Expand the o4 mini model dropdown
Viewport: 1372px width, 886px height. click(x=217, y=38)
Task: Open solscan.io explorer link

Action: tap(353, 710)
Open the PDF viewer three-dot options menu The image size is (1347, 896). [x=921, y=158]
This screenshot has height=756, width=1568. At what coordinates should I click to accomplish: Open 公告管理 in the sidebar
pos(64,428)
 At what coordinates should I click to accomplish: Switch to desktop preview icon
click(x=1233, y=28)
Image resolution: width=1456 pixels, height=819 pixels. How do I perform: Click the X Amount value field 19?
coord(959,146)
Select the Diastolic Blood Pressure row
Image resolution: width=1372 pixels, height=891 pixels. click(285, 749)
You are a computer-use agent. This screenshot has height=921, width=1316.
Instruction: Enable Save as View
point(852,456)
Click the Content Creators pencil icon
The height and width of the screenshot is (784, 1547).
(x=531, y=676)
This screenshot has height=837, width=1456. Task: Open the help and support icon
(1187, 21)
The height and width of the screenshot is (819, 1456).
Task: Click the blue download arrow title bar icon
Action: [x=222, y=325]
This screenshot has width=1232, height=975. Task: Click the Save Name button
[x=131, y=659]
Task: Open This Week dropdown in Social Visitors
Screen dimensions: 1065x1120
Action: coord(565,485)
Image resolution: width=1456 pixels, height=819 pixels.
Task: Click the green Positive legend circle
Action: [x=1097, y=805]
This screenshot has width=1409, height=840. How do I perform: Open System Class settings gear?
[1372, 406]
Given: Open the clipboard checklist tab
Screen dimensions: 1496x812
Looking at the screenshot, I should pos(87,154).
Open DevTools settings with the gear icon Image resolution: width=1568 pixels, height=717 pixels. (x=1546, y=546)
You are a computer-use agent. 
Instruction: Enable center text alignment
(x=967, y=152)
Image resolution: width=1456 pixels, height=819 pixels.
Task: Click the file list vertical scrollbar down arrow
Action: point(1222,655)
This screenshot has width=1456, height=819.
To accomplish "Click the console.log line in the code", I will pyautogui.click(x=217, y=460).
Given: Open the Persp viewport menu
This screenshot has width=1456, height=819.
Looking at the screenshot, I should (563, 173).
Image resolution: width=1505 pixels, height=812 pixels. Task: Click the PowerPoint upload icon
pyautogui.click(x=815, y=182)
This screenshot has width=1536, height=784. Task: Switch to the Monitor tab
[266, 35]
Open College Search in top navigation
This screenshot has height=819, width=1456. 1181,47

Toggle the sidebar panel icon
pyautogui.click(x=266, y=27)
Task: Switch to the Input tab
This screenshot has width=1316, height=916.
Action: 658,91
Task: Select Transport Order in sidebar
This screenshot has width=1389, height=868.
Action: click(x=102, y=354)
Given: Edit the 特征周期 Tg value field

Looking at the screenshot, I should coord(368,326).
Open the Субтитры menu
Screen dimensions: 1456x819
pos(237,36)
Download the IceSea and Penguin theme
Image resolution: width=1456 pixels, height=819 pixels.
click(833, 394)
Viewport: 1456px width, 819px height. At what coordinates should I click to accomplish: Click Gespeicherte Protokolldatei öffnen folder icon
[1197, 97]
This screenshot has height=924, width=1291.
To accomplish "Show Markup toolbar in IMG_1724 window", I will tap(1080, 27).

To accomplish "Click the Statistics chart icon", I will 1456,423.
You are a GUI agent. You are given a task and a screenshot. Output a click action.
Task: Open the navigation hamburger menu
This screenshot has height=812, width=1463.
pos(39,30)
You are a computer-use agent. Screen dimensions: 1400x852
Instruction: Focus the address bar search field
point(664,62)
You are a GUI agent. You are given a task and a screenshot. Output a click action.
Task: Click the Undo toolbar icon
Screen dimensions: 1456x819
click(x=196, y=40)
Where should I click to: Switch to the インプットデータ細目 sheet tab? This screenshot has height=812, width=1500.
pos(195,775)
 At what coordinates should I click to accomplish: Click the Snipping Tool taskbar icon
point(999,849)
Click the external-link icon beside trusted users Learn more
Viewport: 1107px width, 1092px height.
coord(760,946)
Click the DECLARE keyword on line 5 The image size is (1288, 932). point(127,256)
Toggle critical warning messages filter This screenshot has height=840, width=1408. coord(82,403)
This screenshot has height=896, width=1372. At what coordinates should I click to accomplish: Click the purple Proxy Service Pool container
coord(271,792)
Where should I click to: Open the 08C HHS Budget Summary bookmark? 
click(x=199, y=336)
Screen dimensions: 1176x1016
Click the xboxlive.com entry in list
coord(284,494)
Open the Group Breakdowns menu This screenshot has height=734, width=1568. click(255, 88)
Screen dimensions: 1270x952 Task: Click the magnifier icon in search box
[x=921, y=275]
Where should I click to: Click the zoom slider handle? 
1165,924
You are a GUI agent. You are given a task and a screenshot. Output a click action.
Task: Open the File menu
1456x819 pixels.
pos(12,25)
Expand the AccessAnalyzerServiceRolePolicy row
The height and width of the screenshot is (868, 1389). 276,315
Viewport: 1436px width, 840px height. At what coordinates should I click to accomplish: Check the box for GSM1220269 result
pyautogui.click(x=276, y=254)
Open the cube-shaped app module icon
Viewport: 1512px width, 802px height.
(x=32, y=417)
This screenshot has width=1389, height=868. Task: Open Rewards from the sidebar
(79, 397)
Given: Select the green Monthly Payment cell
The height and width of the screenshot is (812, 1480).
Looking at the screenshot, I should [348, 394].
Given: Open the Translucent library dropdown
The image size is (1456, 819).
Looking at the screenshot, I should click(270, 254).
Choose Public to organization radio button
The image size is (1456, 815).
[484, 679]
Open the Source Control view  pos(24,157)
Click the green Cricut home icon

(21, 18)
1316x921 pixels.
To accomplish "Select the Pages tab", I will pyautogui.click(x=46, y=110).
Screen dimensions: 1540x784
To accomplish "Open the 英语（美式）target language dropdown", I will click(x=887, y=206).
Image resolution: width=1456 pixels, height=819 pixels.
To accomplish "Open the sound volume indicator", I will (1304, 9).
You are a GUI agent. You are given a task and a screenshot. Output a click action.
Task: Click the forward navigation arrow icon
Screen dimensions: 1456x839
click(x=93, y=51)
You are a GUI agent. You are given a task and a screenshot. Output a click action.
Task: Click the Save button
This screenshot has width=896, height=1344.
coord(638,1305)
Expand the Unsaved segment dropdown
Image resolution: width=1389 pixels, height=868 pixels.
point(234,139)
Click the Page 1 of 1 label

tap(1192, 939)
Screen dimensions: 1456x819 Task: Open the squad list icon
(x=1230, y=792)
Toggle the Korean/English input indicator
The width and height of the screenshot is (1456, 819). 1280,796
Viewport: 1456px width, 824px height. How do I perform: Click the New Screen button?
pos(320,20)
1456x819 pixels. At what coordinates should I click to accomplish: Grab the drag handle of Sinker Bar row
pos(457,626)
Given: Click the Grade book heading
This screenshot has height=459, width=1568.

#####

What this task involves
Your answer should be the lines above that contain the word "toolbar", copied out.

Answer for this exercise
To accomplish "Show Markup toolbar in IMG_1724 window", I will tap(1080, 27).
Task: Click the Undo toolbar icon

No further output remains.